Monetary Policy vs Return on Cash Assets

Are You Suffering from Yield Oppression?

There are plenty of smart people who haven’t thought much about the dysfunctional relationship between the interest they earn and monetary policy. (Maybe that’s because of jargon-filled sentences like that…) Bluntly put, they’re not exactly sure how money works. Sure, they have money. And they understand the need to use that money to make money. But they don’t want to lose the wealth they worked so hard to accumulate. So, over time, things like portfolio re-balancing, and changes in strategy due to time of life often result in a cash-heavy investment mix. Cash is King, right? Actually, being heavy in cash-based financial products results in what we call Yield Oppression. Or, the big 0, as in zero. And you probably don’t even know it.

Boomers getting out of the capital markets and Millennials who sneeze at old fogey financial products both feel the unseen pinch. Both are losing money even though they are holding cash assets. Both sides of the cash-heavy chasm need to invest, generate passive income, and move on from the trappings of 0% interest.

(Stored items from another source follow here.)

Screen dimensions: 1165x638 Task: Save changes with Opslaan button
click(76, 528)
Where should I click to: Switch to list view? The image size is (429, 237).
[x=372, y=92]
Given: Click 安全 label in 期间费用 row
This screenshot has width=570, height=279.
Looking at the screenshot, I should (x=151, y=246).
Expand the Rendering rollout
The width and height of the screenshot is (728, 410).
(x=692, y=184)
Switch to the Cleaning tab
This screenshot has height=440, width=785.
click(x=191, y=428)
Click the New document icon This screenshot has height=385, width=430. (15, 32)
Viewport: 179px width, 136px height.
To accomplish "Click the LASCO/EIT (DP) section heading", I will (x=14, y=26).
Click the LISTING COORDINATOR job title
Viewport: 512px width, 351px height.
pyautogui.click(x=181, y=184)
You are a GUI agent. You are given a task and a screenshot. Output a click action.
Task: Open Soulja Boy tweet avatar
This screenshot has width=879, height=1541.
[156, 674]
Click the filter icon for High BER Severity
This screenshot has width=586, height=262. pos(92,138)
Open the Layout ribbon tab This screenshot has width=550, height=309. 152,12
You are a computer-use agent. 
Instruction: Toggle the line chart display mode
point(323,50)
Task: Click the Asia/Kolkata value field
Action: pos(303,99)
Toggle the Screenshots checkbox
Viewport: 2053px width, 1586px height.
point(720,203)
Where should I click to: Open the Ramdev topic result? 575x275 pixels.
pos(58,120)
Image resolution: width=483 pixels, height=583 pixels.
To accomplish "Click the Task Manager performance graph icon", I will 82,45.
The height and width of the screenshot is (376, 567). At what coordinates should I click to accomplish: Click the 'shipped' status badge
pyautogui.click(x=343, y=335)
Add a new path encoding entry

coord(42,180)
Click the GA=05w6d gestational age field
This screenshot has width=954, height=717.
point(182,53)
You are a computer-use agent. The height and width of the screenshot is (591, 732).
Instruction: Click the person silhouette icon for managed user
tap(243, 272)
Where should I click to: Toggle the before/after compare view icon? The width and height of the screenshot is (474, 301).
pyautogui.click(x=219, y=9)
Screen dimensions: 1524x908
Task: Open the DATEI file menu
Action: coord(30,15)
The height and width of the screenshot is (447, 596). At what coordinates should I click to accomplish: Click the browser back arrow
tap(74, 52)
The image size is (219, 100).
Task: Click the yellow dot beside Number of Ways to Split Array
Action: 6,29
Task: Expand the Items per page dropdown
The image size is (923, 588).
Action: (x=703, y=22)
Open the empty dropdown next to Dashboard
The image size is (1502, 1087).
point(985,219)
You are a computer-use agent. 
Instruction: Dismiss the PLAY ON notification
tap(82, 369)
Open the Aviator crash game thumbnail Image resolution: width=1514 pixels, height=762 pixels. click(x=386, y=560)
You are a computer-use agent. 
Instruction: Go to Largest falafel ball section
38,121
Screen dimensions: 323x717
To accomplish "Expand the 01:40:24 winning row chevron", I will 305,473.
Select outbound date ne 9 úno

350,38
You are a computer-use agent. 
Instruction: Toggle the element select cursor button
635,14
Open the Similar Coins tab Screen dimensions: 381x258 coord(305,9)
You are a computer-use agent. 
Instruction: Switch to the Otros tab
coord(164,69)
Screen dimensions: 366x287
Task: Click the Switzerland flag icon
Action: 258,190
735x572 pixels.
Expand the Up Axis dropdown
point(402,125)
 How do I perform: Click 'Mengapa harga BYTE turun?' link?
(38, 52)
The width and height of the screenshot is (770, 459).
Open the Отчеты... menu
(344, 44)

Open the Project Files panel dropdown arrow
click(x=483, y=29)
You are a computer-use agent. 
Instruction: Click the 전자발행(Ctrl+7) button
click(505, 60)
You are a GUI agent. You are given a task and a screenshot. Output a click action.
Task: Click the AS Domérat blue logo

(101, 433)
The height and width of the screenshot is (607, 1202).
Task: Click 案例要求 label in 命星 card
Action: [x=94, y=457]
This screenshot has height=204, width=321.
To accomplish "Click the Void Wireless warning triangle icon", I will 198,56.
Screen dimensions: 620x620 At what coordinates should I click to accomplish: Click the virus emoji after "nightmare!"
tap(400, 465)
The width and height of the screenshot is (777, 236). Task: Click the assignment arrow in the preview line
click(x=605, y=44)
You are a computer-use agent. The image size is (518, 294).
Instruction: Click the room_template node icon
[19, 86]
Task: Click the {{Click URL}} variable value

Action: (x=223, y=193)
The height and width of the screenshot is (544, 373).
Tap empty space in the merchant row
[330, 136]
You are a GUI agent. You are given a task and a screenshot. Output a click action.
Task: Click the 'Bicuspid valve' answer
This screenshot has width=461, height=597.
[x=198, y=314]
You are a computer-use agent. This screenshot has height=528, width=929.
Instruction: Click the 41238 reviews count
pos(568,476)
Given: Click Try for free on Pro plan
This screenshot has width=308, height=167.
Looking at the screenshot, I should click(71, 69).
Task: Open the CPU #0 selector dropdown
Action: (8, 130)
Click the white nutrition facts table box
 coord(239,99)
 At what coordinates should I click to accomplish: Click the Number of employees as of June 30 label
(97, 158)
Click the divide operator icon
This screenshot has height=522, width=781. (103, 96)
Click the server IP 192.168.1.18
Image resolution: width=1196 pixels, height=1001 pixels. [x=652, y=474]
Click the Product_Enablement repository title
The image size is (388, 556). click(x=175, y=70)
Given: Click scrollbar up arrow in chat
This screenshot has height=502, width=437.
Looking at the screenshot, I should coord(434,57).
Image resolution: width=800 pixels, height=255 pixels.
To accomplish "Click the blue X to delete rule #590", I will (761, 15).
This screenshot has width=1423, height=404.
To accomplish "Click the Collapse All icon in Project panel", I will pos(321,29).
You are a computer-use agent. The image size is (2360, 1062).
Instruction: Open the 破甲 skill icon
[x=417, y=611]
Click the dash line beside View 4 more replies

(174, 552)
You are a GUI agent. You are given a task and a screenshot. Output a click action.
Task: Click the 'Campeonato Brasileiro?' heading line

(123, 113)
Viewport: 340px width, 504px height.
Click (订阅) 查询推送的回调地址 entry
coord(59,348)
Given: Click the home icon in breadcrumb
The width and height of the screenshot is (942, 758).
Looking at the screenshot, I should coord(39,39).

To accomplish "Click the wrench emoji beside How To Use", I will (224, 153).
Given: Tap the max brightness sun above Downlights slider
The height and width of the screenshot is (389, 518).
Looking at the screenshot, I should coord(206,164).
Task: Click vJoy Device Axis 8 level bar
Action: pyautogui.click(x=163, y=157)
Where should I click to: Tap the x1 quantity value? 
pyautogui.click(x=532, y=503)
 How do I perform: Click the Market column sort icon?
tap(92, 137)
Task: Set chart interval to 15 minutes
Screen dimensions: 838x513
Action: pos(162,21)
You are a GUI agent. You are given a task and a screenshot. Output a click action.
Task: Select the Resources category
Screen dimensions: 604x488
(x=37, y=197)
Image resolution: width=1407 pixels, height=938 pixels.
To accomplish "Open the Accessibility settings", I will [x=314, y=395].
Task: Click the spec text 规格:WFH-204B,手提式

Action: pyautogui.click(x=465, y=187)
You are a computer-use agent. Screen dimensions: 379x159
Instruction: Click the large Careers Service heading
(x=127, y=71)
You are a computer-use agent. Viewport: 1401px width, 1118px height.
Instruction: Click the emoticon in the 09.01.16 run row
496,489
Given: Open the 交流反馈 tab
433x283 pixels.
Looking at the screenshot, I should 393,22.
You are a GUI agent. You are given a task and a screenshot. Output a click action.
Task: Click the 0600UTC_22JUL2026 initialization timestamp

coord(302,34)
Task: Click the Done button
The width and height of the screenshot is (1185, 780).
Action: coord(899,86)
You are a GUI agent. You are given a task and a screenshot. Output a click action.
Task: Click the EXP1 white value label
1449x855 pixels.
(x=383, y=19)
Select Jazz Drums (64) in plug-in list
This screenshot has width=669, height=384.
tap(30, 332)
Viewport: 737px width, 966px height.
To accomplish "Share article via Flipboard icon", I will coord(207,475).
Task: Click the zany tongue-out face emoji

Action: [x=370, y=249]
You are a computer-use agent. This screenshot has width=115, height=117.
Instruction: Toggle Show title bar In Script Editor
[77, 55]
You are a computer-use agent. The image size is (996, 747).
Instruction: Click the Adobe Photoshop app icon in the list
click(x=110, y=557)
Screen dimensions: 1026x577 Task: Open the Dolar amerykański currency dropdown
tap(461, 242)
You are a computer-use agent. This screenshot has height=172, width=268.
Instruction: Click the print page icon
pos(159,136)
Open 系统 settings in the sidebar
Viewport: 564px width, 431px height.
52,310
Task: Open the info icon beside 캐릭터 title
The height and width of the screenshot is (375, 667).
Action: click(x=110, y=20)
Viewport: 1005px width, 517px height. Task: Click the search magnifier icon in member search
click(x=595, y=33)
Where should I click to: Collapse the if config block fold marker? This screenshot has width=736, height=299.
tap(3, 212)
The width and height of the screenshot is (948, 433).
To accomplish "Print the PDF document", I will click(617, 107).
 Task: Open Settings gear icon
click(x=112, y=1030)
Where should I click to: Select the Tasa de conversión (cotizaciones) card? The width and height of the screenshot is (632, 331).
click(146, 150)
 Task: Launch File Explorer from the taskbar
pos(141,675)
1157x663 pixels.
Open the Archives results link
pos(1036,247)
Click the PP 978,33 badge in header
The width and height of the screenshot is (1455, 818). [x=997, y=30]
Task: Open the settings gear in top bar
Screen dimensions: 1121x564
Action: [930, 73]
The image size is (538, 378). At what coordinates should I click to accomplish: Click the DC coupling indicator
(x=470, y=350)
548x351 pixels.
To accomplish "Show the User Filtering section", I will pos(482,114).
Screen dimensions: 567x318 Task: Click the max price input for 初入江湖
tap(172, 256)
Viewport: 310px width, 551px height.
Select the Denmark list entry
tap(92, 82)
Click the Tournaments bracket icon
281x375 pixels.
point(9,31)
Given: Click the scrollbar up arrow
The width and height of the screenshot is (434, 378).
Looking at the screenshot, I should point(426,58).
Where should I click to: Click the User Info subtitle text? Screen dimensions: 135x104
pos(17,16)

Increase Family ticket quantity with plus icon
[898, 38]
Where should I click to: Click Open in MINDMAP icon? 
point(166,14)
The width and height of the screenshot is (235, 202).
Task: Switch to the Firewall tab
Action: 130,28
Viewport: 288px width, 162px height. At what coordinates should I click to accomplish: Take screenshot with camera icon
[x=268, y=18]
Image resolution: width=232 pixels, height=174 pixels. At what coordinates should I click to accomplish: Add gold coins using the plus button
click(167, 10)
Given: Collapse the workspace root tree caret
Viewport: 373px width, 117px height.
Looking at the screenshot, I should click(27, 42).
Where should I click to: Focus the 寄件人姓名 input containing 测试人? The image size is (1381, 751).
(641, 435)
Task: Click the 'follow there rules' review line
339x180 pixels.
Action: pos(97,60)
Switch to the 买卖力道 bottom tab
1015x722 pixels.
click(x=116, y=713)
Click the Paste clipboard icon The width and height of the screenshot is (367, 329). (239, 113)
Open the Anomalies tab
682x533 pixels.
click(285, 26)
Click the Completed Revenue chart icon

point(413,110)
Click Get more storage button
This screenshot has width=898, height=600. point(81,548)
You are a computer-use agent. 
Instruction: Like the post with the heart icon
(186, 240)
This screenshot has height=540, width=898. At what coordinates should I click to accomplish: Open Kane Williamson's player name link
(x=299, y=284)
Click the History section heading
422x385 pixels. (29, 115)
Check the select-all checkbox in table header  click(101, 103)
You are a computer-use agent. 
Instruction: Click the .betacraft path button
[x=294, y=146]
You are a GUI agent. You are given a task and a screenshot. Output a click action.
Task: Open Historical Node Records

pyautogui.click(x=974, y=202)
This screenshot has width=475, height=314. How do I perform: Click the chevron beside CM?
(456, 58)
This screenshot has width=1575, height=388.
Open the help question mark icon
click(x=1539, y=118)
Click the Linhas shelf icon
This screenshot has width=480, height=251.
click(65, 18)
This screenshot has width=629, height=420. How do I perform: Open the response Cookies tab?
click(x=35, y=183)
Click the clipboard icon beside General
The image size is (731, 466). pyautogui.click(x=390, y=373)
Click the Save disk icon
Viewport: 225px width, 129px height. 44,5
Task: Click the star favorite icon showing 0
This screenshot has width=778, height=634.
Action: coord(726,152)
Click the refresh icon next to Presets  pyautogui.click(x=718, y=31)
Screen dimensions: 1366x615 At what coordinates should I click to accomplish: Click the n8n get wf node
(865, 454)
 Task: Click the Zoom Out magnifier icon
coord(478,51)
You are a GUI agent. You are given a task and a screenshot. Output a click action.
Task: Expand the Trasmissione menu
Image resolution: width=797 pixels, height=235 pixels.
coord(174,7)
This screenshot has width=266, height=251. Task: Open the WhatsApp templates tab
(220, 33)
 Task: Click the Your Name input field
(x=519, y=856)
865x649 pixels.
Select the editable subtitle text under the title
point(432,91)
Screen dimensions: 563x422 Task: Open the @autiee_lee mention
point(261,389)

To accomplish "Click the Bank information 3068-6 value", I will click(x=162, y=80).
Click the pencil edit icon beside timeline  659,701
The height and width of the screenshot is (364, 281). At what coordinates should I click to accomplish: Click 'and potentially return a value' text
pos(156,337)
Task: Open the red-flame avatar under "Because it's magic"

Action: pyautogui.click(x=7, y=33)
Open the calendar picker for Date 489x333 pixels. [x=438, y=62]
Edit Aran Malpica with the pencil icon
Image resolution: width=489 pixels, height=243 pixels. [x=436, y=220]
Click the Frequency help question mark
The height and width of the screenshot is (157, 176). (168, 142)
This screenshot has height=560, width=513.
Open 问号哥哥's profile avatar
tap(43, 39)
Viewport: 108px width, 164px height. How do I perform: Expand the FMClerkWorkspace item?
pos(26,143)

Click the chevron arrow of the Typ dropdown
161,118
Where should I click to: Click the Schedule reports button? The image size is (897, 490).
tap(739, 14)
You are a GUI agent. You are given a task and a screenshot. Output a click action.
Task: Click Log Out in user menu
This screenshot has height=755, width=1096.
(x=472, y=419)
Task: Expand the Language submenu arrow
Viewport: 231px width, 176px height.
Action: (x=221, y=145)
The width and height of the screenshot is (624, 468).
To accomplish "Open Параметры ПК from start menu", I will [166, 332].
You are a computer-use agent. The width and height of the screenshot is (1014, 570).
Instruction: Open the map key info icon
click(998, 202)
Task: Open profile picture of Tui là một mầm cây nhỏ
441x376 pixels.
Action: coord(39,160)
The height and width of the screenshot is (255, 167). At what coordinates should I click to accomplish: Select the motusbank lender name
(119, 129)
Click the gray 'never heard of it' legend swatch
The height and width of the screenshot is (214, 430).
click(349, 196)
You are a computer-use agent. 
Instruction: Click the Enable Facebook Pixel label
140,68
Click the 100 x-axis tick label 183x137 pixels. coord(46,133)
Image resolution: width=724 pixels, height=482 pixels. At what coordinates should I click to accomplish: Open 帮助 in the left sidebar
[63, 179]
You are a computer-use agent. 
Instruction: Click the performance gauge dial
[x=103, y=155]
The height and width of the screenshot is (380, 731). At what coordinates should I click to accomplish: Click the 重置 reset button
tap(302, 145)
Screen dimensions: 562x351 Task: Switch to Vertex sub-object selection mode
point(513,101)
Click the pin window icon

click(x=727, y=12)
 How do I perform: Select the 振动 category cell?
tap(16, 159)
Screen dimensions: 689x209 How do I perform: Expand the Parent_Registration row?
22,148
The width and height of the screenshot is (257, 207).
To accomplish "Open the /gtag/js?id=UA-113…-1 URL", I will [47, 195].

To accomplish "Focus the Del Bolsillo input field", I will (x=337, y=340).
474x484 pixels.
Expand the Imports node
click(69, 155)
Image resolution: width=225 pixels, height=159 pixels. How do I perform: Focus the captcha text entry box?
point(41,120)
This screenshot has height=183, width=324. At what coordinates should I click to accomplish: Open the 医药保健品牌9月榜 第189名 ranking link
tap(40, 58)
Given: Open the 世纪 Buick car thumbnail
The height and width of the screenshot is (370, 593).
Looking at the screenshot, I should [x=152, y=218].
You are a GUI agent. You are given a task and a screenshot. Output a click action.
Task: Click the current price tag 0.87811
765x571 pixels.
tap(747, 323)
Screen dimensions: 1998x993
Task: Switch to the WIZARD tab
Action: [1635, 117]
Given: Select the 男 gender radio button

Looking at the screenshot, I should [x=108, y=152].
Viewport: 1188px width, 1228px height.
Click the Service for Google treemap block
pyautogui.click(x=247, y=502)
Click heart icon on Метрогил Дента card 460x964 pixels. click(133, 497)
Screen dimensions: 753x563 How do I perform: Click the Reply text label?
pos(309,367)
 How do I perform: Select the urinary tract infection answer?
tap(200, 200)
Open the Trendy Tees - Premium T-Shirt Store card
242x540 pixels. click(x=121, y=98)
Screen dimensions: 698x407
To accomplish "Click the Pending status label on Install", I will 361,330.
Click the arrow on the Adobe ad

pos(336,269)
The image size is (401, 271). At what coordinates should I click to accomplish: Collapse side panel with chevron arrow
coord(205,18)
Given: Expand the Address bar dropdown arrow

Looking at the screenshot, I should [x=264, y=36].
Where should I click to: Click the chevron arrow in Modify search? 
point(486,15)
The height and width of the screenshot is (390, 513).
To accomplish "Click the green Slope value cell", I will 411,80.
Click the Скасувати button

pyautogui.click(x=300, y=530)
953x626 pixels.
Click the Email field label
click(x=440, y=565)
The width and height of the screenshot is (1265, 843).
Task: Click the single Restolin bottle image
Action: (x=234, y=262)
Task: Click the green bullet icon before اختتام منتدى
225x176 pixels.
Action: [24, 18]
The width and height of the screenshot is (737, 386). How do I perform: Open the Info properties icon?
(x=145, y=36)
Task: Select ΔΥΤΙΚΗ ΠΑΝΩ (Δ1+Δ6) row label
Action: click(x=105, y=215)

That’s right. We said 0%. And that means CDs and savings accounts. Anything that promises an underwhelming return is actually worthless. In fact, these types of vehicles are losing you money. It’s called capital erosion. And the Federal Reserve and global central bank policies to devalue currency under the guise of “economic expansion” are truly costing us all money. That’s the ‘Yield Oppression’ part. It’s not happening by accident.

Non-Fancy Financy how YO works

The players are The FED, ie, the Federal Reserve Bank who is the controller of monetary policy, and SYO, or, Stop Yield Oppression. (That’s us!). The conflict lies in the fact that what the FED says is good for us isn’t actually good for you in creating wealth. There are a few reasons for this discrepancy.

First concept is an easy one: Inflation

At the moment, Central banks publicly state they are targeting 2% inflation annualized. We often ignore inflation unless the inflation rate is high. That’s part of the reason this goes largely unchallenged. In reality a 2% inflation target devalues your purchasing power by 2% per year. If you’re getting interest of less than 2% on a cash investment, you are actually getting less than zero in return.

Next Yield Oppressor: Tactically Devaluing Currency

There are two ways this is happening today.

  • Central banks who buy debt issued by their governments devalue currency over time.
  • Global central banks devalue currency to maintain competitiveness with global trading partners.

When currency is systemically devalued you can’t keep up and overcome the lower value of the currency by exchanging hours for dollars. You must own cash producing assets that return a higher yield. That’s not a hard concept. But here’s the catch. Low rates benefit those owning assets — and it’s hard to move into an ‘ownership’ position when you’re getting hammered by zero growth.

Last and probably most impactful are two tenets of the FED’s policy.

  • Low interest rates for long periods of time stimulates the economy.
  • Low interest rates for long periods of time helps drive job creation.

The ‘wisdom’ here is that keeping money cheap allows connected businesses to borrow more money which accelerates growth, then creates jobs, etc. In reality, low rates for extended periods sows the seeds for an unsound economy by creating large wealth gaps and directing capital towards inefficient and speculative use. The only way to narrow the wealth gap is to take control of your economic future.

Stop Yield Oppression, SYO, is out to explain once and for all the mystery of why so many Americans are seeing so little return and STILL feel their financial future is uncertain. SYO will never settle for these unseen but very real zeroes on your net worth growth chart. Nor will we get buried in complicated economic theory the justifies unacceptable returns. Instead, we are looking to find simple, proven ways to make some money.